Providing education for migrant children requires cooperation from everyone

Migrant children at a UNICEF-supported orange orchard school in Chiang Mai's Fang district. © UNICEF Thailand/2010/M. Thomas

By Patima Klinsong

CHIANG MAI, Thailand, 17 February 2014 – More than 130 education experts and businessmen gathered in Chiang Mai last week to discuss ways to strengthen cooperation on promoting more education opportunities for migrant children.

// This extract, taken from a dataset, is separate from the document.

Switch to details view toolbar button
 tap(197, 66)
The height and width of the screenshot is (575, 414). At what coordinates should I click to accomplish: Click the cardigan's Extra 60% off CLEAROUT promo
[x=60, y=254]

A steering committee was set up at the end of the “Education Opportunities for Migrant Children” forum organized by UNICEF  and the Chiang Mai Primary Education Service Area Office (ESAO) 1 last Wednesday at Chiang Mai’s Khum Phucome Hotel. The meeting, attended by members of the Chiang Mai Chamber of Commerce and other local business owners, was aimed at promoting improved access to education for the growing number of migrant childrenliving in the province

Bijaya Rajbhandari, the UNICEF Representative for Thailand, said a large number of migrant children are not in school even though Thai law states that all children in Thailand- -- including migrant, non-Thai and children without legal status -- have the right to an education and are eligible to attend state schools.

“The impact of children not being able to receive an education is devastating for both each child and society as a whole,” Rajbhandari said. “All children must be given the opportunity to go to school so that they can develop to their full potential. Ensuring an education for migrant children needs additional effort. It requires support from everyone, including those in the business sector.

Sin-ard Lampoonpong, director of Chiang Mai ESAO 1, said local authorities are seeking cooperation from business operators in organizing  education opportunities for migrant children. Chiang Mai alone  has more than 124,000 migrant workers, but only some 24,000 migrant children are attending schools. Limited financial resources, difficulties in traveling to and from school and negative attitudes towards migrants are among the problems preventing more migrant children from being able to go to school. 

Chalermchart Nakarangkul, president of Chiang Mai Chamber of Commerce, said migrant workers are important members of the Thai workforce. Providing the children of migrants with an education, including enrollment in vocational schools, will benefit the country as a whole in the future. 

Some local business owners already have started supporting education for migrant children. For example, the Mae Taman Elephant Camp in Mae Taeng District has donated money to a school attended by the children of its migrant workers. In Mae Ai district, the owner of an orange orchard has been organizing free transportation to and from school for children of migrant workers.

The Thai government also allows a tax deduction for business operators that support education, including for donations to schools, provision of transportation to school for employee’s children, and providing buildings, land or other facilities for  education activities.

At the same time, UNICEF has been working with Chiang Mai ESAO 3 and the non-government organization Group for Children to provide an education to hundreds of migrant children in orange orchards in Chiang Mai’s Fang district. Orchard owners provide free facilities for seven schools in the orchards, while while local education authorities handle  schools’ curriculum,  learning materials and training for teachers. In Chiang Mai city, Chiang Mai ESAO 1 is working with Wat Papao School,  to ensure that  migrant children from the Shan ethnic group who move to the city from  rural areas such as Fang can continue their studies.

“There are already some good practices that show how cooperation among local authorities, NGOs and business operators is key to providing education for migrant children,” said Rajbhandari. “Children are everyone’s business. This is a win-win situation for everyone.”